* Supplied information:
********
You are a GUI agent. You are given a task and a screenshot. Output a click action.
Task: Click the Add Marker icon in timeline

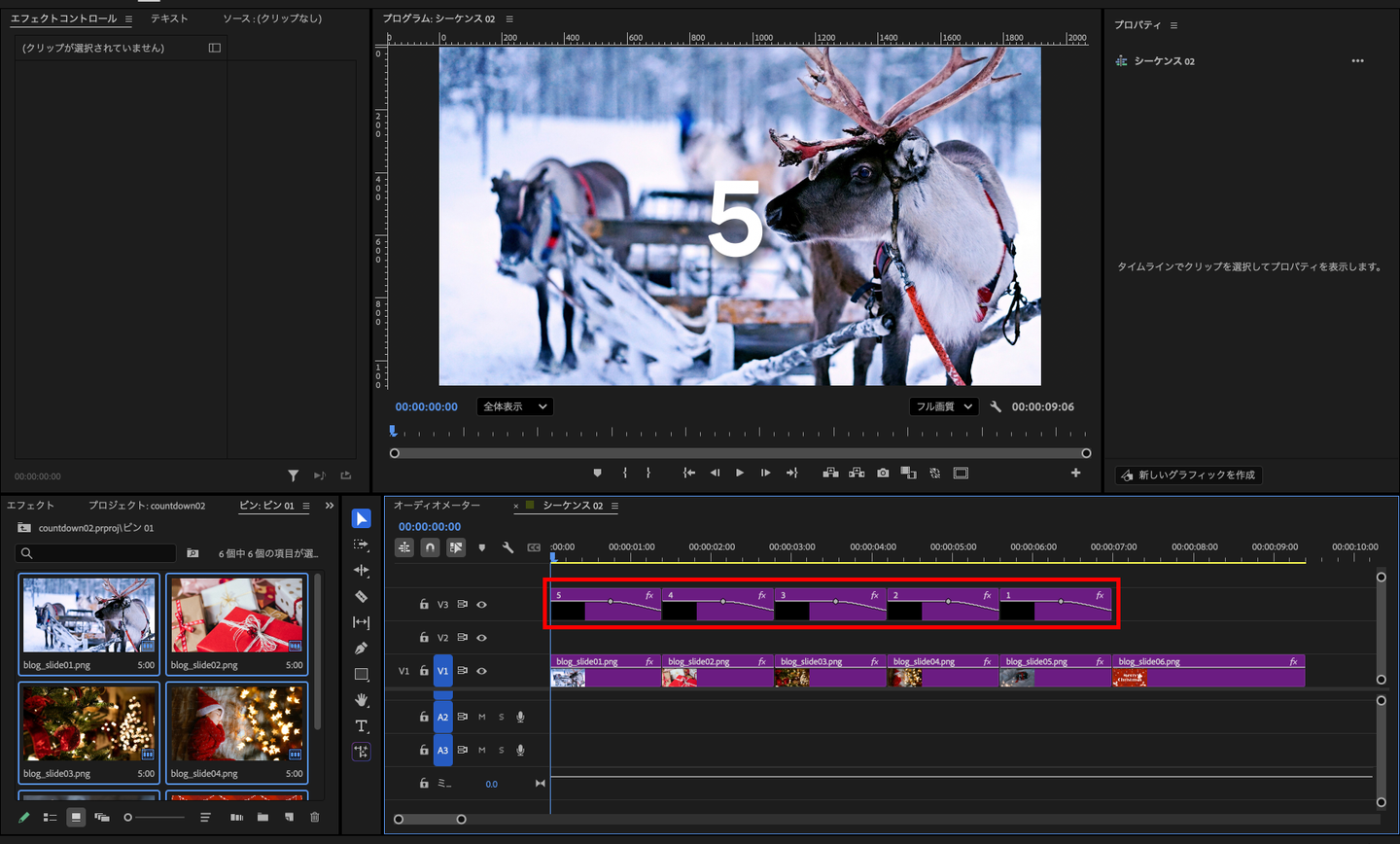point(482,547)
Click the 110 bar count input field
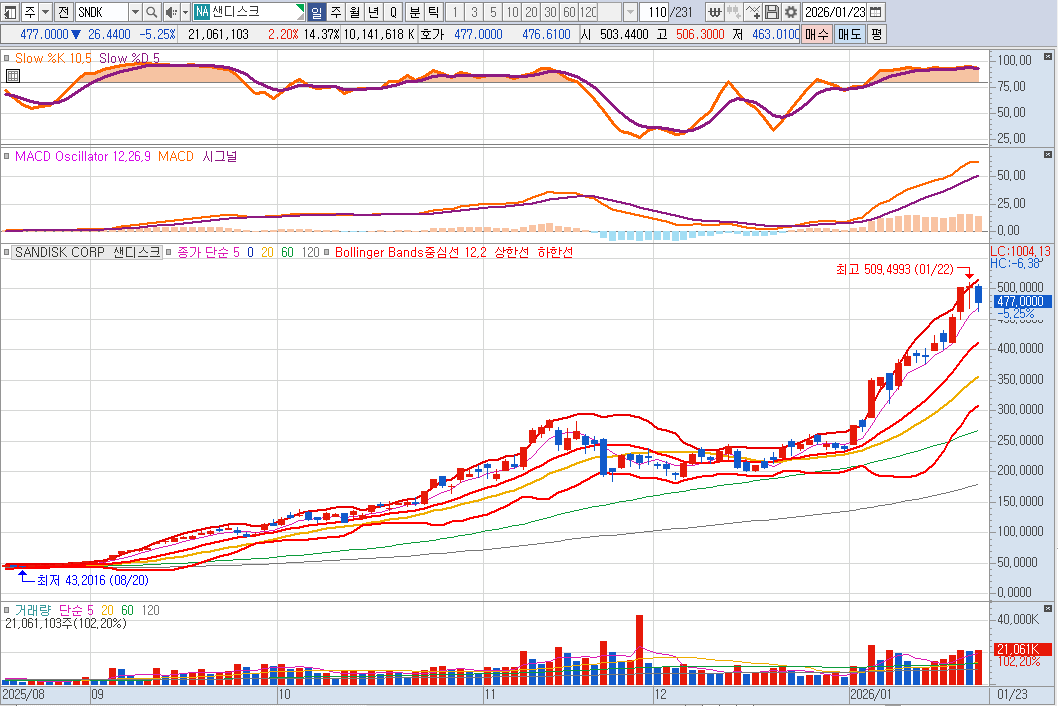 654,12
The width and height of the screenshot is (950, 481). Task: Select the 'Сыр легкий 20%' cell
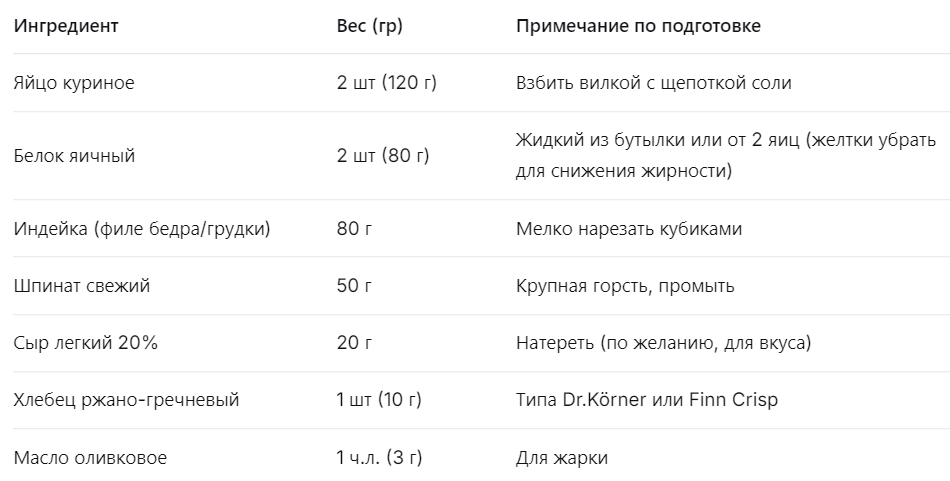pyautogui.click(x=85, y=343)
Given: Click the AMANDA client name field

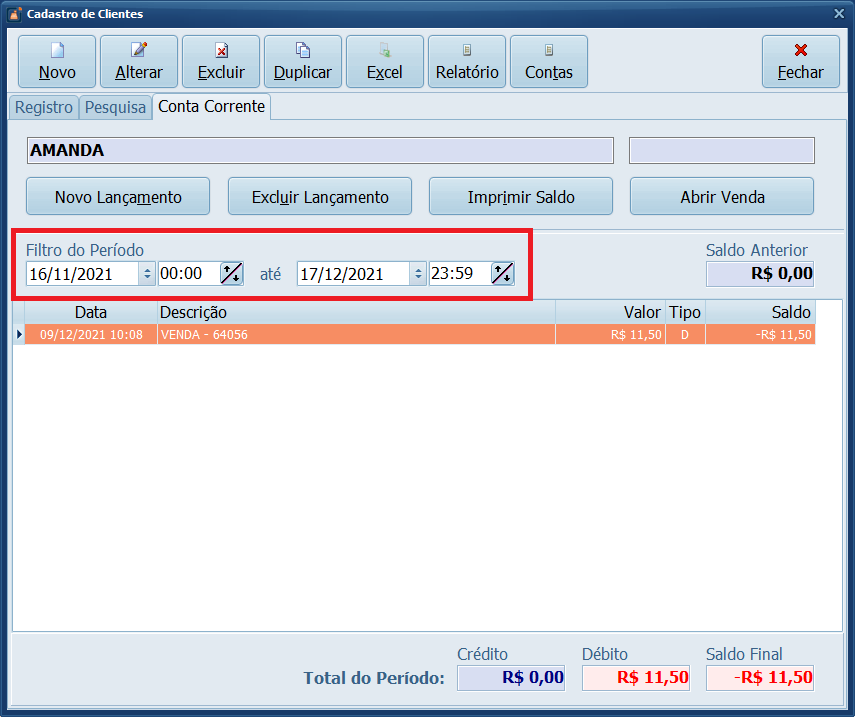Looking at the screenshot, I should pos(320,151).
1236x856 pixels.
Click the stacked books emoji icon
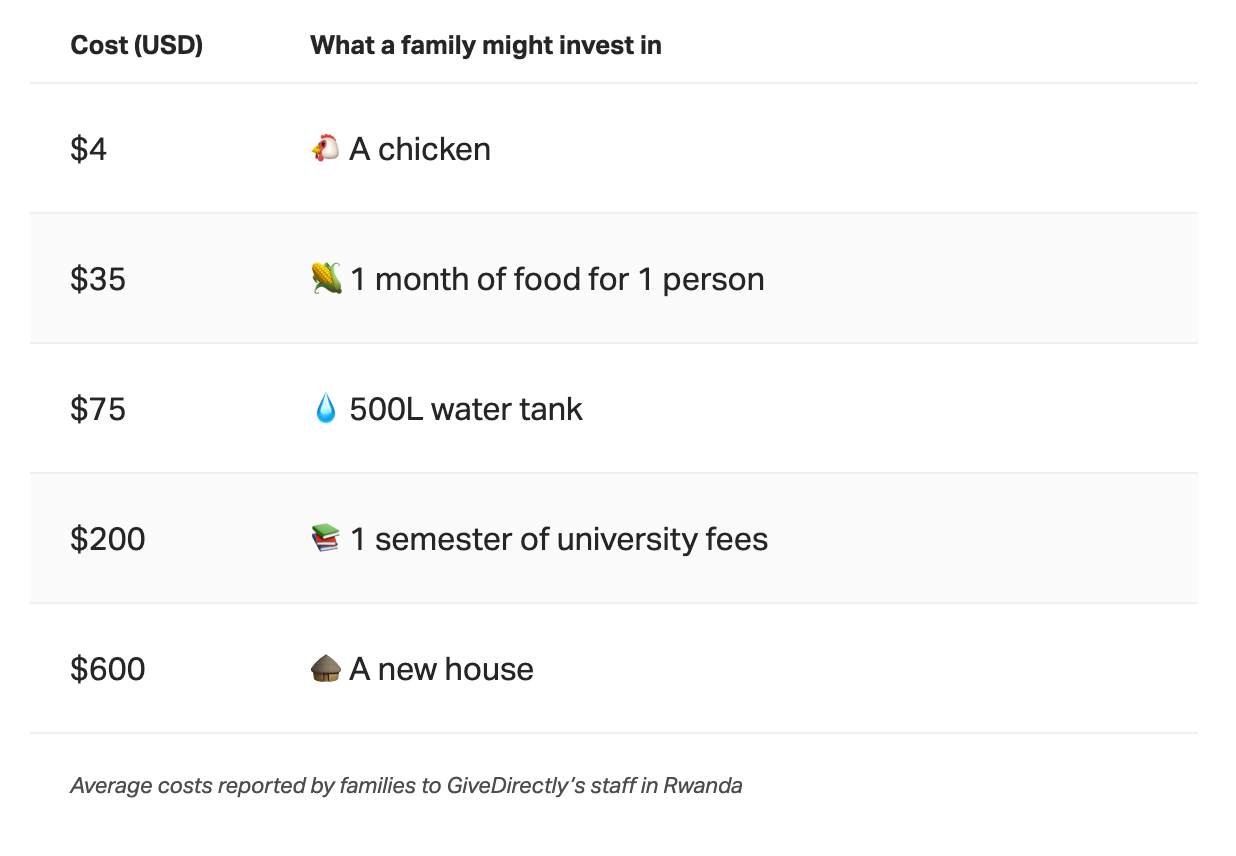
********
* Aim of the exercise: The result should be a transcript of the lines from the line containing "Click the 110 bar count input field" through the end of the listing above, exact, inclusive, and without pictures.

* Answer section:
Click the 110 bar count input field
 654,12
The width and height of the screenshot is (950, 481). Task: Select the 'Сыр легкий 20%' cell
pyautogui.click(x=85, y=343)
Given: Click the AMANDA client name field

Looking at the screenshot, I should pos(320,151).
1236x856 pixels.
Click the stacked books emoji icon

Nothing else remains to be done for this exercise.